The Blueprint contains the product Infrastructure as Code written in AWS CDK using Typescript. The three-tier VPC product combines the above-mentioned components and creates the architecture shown in the above diagram. Further details on how to deploy this three-tier VPC are included in the READEME.md file.
The chief benefit of three-tier architecture is its logical and physical separation of functionality. Each tier can run on a separate operating system and server platform – e.g., web server, application server, database server – that best fits its functional requirements. Other benefits include
- Faster development – Because each tier can be developed and managed by different teams, applications can be brought to the market faster. Programmers can use the best languages and tools for each tier meeting their requirements.
- Improved scalability – Any tier can be scaled independently of the others as needed.
- Improved reliability – An outage in one tier is less likely to impact the availability or performance of the other tiers.
- Improved security – Because the presentation tier and data tier can’t communicate directly, a well-designed application tier can function as a sort of internal firewall, preventing SQL injections and other malicious exploits.
The VPC Design paired with the CIDR management practices mentioned above will give your organization the ability to quickly spin up a solution that application teams can take and quickly start building architectures. It provides a strong foundational component for any AWS Network Architecture.
VPC Peering feature of AWS provides the ability to allow communication between two VPCs over the private AWS network. This solution provides details of creating VPC peers and codebase that can be used to create these peers. VPC Peering does not provide transitive networking. Therefore, the complexity of managing VPC peers can exponentially increase as the number of VPCs requiring intercommunication grows.
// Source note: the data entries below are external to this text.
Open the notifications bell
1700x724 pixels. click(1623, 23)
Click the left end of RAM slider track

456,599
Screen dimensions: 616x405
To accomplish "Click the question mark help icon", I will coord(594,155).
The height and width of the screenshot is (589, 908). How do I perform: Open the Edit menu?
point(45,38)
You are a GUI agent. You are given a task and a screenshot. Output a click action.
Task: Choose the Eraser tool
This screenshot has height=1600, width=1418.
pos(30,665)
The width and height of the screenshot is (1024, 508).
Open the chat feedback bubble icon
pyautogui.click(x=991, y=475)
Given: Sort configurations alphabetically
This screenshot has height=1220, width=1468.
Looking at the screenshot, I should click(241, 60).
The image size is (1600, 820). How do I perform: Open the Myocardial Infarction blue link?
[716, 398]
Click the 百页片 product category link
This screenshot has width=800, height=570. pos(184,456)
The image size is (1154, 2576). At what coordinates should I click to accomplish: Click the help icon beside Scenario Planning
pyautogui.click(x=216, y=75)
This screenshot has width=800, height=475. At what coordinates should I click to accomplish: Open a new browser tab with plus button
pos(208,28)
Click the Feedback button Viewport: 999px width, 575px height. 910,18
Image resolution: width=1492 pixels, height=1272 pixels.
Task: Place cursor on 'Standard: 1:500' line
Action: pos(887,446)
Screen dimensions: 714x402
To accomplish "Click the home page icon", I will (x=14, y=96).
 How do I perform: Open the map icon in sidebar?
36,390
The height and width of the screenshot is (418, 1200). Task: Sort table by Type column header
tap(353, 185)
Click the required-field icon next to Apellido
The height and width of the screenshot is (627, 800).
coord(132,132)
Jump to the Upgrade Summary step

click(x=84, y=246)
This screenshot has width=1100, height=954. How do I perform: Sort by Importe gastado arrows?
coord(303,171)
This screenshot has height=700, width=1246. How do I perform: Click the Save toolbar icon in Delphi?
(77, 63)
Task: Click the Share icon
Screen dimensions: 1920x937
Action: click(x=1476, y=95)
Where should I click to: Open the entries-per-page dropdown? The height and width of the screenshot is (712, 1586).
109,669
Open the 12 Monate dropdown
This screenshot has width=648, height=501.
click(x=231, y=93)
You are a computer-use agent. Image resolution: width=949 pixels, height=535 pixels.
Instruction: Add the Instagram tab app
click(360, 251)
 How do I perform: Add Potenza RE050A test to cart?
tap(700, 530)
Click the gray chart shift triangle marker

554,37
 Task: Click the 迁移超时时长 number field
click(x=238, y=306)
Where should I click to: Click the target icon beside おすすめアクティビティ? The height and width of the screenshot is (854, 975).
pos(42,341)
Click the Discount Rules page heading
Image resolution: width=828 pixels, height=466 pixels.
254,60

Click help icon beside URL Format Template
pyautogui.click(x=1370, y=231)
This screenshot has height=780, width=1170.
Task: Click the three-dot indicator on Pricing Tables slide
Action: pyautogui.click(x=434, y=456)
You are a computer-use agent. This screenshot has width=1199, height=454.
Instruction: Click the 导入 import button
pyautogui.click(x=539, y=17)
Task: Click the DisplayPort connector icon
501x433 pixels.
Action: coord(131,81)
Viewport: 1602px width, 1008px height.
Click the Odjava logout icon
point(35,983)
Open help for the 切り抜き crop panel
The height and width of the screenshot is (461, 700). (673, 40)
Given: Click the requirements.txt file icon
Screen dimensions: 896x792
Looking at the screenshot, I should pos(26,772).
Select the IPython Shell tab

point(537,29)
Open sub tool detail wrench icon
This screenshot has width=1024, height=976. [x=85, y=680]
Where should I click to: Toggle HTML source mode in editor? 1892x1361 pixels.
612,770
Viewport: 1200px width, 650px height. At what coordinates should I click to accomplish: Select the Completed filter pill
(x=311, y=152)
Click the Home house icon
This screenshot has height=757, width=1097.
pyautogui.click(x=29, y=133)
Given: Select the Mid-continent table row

VPC peering connection is a networking connection between two VPCs that enables you to route traffic between them. This traffic remains within the AWS network backbone and does not traverse the internet. Instances in either VPC can communicate with each other as if they are within the same network. You can create a VPC peering connection between your own VPCs, or with a VPC in another AWS account. The VPCs can be in different regions (also known as an inter-region VPC peering connection).
The following components on AWS are created to establish the VPC Peering connection.
- VPC - A logically isolated, virtual network in your AWS account. VPC is the most foundational concept to grasp on AWS from a networking point of view. VPC gives you complete control over your virtual networking environment, including resource placement, connectivity, and security. A VPC spans multiple regions within a single region.
- VPC Peering connection - An AWS component, attached to your VPC, that helps you facilitate the transfer of data. For example, if you have more than one AWS account, you can peer the VPCs across those accounts to create a file sharing network. You can also use a VPC peering connection to allow other VPCs to access resources you have in one of your VPCs.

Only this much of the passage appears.